Data under study:

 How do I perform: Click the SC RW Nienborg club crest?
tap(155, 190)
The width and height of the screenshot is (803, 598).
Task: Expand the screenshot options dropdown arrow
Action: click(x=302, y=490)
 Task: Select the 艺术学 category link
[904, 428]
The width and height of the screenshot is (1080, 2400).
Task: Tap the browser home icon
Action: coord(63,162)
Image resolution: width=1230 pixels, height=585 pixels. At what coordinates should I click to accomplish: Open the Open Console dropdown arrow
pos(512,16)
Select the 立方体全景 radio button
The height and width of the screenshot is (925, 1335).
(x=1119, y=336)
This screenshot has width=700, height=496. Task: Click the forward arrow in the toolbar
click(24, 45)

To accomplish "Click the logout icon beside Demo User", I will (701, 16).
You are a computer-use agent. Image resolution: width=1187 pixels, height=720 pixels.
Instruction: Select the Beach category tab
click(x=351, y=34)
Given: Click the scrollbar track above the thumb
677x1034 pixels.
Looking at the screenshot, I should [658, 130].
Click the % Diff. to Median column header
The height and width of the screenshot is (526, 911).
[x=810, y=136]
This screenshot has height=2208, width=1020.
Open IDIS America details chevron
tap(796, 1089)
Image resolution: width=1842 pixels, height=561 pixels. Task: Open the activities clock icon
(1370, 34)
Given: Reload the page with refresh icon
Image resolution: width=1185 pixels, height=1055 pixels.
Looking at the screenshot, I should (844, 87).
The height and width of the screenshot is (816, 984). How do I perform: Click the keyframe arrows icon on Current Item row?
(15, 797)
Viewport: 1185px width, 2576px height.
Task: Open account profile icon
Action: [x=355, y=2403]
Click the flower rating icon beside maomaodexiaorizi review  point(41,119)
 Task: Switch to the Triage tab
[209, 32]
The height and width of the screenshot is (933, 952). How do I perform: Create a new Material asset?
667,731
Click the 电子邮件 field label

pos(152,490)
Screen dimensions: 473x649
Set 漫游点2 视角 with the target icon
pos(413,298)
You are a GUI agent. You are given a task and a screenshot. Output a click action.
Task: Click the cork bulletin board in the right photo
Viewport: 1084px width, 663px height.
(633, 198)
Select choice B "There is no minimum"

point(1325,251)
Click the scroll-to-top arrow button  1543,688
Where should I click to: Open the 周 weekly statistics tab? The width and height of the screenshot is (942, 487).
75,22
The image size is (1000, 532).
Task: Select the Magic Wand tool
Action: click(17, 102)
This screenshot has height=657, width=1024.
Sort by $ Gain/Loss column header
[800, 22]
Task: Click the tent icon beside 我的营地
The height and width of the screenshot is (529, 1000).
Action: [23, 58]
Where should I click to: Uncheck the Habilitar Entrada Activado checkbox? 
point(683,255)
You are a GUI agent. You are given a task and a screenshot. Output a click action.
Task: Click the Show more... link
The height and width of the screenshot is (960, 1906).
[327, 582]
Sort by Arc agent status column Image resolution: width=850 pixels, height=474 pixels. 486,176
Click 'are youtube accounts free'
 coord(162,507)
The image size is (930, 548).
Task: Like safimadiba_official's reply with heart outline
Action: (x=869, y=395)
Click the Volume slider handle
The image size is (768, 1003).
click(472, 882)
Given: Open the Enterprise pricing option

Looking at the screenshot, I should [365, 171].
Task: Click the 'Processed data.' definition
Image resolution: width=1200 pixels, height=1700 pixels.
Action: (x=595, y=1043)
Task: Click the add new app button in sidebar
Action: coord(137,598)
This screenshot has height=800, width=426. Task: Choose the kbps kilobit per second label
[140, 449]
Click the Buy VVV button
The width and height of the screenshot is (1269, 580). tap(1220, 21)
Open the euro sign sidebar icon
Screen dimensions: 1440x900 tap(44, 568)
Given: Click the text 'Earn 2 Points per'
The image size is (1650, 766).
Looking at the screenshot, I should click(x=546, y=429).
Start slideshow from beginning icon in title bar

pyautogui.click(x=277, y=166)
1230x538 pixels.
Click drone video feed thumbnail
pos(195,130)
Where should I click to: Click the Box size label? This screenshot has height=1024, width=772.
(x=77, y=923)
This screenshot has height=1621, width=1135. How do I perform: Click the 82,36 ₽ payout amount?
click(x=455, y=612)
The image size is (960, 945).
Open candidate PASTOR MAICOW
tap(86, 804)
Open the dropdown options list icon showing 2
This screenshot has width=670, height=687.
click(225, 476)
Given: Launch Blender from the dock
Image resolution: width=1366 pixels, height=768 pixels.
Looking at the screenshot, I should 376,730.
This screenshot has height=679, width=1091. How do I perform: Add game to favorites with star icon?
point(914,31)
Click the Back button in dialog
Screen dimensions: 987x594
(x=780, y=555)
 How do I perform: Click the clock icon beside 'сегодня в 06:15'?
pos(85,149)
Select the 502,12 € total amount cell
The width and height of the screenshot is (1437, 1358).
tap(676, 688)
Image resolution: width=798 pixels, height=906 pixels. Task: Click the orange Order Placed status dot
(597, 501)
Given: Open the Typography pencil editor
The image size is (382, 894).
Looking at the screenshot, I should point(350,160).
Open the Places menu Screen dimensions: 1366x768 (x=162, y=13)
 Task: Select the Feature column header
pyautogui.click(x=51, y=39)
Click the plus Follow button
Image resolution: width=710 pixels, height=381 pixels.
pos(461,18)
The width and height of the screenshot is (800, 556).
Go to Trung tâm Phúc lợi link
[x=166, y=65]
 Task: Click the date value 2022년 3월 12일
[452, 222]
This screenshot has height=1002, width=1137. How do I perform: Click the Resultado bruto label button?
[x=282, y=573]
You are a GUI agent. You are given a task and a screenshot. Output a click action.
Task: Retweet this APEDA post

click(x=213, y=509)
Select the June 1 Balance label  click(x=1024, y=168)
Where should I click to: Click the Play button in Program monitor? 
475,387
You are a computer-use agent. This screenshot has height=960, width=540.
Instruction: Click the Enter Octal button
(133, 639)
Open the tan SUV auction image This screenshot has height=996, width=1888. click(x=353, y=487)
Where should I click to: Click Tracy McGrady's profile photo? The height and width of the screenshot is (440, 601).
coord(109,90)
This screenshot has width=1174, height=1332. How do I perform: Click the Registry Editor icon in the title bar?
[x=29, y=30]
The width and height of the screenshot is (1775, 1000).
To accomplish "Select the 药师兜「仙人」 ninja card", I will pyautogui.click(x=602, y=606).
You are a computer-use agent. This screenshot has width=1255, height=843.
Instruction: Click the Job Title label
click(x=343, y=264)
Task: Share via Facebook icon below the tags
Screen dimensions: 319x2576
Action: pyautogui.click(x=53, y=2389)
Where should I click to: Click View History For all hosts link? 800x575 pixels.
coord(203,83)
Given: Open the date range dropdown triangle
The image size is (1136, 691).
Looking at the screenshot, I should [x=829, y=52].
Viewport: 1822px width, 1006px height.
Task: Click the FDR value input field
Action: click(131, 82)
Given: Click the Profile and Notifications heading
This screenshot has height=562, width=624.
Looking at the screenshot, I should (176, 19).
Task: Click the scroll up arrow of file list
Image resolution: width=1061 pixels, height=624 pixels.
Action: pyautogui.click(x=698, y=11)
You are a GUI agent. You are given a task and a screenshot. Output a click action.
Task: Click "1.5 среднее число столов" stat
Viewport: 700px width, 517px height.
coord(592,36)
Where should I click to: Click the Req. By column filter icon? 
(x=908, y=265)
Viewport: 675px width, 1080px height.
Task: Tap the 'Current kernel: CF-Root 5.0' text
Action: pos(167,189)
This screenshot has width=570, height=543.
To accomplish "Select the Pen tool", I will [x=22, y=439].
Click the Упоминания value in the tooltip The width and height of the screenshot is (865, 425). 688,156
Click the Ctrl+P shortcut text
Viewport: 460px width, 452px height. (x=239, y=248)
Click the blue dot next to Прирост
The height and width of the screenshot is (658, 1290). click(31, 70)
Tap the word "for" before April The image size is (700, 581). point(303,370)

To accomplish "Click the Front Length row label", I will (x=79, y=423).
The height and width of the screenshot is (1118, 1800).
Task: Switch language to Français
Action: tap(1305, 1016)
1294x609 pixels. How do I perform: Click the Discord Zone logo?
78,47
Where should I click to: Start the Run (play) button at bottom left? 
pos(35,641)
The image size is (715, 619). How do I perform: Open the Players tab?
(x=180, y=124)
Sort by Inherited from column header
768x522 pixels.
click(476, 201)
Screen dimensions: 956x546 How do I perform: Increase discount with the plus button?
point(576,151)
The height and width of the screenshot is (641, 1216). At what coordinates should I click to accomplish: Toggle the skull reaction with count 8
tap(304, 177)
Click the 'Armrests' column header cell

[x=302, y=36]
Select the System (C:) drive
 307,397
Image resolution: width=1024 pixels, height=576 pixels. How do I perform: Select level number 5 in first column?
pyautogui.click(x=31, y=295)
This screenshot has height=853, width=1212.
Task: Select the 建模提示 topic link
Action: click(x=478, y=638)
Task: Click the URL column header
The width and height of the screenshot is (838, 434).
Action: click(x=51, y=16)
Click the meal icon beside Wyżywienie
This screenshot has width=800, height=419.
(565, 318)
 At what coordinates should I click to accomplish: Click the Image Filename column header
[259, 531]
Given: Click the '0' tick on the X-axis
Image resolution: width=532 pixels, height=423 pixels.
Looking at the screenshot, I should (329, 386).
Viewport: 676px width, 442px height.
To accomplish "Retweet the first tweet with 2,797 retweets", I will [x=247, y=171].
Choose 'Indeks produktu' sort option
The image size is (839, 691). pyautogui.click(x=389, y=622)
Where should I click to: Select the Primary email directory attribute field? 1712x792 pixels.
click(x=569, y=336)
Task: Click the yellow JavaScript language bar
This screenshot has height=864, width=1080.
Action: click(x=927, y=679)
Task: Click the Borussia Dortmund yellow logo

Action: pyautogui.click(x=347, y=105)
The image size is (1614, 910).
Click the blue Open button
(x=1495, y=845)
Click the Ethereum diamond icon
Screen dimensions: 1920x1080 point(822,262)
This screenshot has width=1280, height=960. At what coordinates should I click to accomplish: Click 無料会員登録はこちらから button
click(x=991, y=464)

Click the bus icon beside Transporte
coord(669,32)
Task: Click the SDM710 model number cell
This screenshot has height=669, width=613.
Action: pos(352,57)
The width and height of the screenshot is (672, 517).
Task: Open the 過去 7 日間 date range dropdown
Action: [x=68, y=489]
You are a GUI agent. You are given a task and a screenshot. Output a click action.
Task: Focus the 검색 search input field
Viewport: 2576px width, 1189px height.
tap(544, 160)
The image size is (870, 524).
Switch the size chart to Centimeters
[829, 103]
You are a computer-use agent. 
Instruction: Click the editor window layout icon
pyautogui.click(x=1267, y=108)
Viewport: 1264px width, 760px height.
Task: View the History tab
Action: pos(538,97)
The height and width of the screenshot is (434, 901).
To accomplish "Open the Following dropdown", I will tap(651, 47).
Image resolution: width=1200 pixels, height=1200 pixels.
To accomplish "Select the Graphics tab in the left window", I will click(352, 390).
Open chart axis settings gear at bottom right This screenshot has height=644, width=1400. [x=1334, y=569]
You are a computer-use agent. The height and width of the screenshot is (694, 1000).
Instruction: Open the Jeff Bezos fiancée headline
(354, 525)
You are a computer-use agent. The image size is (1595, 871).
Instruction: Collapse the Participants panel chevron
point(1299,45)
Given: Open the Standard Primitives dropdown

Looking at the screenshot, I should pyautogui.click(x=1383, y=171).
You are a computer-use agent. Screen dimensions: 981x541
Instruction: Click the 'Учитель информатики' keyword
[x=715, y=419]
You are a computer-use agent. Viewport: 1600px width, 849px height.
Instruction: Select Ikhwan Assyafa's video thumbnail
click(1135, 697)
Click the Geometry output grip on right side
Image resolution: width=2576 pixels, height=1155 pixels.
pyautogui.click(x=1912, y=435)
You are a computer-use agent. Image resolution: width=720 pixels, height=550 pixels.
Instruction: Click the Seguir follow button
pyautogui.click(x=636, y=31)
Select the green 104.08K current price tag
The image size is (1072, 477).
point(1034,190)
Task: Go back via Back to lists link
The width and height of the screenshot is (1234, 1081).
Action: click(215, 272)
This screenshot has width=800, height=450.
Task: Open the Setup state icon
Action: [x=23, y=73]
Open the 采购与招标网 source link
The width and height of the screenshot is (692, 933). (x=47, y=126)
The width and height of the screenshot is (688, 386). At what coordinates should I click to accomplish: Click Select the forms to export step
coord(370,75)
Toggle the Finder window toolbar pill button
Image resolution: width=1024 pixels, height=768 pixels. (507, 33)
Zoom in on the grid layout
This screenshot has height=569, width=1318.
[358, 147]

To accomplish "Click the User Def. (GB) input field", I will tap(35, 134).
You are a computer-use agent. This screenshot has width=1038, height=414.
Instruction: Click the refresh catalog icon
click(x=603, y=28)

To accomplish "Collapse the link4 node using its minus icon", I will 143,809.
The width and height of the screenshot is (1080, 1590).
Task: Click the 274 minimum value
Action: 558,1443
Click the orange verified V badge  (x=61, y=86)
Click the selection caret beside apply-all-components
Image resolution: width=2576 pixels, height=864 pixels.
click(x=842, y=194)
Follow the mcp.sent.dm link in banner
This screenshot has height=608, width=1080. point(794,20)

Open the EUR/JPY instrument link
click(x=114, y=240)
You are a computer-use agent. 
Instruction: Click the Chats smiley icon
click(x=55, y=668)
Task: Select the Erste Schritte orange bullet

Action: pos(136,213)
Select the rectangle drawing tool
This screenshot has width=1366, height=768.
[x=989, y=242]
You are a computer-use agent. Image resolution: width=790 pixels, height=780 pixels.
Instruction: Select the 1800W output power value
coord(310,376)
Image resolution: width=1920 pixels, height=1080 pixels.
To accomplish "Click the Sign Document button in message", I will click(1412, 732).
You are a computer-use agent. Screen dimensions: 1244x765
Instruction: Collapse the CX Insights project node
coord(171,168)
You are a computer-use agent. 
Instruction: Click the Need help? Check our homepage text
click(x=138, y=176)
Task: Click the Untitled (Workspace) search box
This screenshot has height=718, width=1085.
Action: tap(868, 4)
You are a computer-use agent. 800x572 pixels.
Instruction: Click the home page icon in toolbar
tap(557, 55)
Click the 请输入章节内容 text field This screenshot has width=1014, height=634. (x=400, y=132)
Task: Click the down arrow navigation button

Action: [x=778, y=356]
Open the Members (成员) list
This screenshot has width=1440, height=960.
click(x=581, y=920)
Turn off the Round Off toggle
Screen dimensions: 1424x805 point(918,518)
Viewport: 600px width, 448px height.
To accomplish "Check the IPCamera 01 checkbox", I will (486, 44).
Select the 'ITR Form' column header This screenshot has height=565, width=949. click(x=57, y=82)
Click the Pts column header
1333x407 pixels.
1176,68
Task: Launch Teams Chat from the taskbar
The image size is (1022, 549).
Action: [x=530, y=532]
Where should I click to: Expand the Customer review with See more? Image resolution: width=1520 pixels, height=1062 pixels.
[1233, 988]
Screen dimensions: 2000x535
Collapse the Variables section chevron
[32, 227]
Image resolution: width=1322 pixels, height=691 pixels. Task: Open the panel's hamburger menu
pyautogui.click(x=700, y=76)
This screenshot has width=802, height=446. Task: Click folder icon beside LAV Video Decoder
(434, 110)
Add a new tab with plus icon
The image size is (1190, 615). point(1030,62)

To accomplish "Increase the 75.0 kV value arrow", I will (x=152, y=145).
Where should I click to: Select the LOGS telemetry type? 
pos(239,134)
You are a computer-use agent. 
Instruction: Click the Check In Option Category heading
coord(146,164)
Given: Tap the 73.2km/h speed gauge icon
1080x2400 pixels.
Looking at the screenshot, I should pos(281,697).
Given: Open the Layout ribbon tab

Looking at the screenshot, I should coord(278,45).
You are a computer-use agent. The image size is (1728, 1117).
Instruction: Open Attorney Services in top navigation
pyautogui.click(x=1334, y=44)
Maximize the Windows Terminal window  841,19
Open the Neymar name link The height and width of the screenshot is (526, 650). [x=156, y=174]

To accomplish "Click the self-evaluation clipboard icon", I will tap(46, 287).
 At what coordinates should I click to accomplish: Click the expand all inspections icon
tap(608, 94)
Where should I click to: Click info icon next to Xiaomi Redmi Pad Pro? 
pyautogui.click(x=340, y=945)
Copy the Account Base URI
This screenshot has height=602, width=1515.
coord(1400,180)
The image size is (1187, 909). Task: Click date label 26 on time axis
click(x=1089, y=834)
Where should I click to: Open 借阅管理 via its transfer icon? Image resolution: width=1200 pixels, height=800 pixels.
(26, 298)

Task description:
In the records above, the line with "You are a computer-use agent. The image size is (1595, 871)." marks the start and the line with "You are a computer-use agent. Viewport: 1600px" marks the end; copy that stretch exactly, both lines included, and nothing else.

Exercise answer:
You are a computer-use agent. The image size is (1595, 871).
Instruction: Collapse the Participants panel chevron
point(1299,45)
Given: Open the Standard Primitives dropdown

Looking at the screenshot, I should pyautogui.click(x=1383, y=171).
You are a computer-use agent. Screen dimensions: 981x541
Instruction: Click the 'Учитель информатики' keyword
[x=715, y=419]
You are a computer-use agent. Viewport: 1600px width, 849px height.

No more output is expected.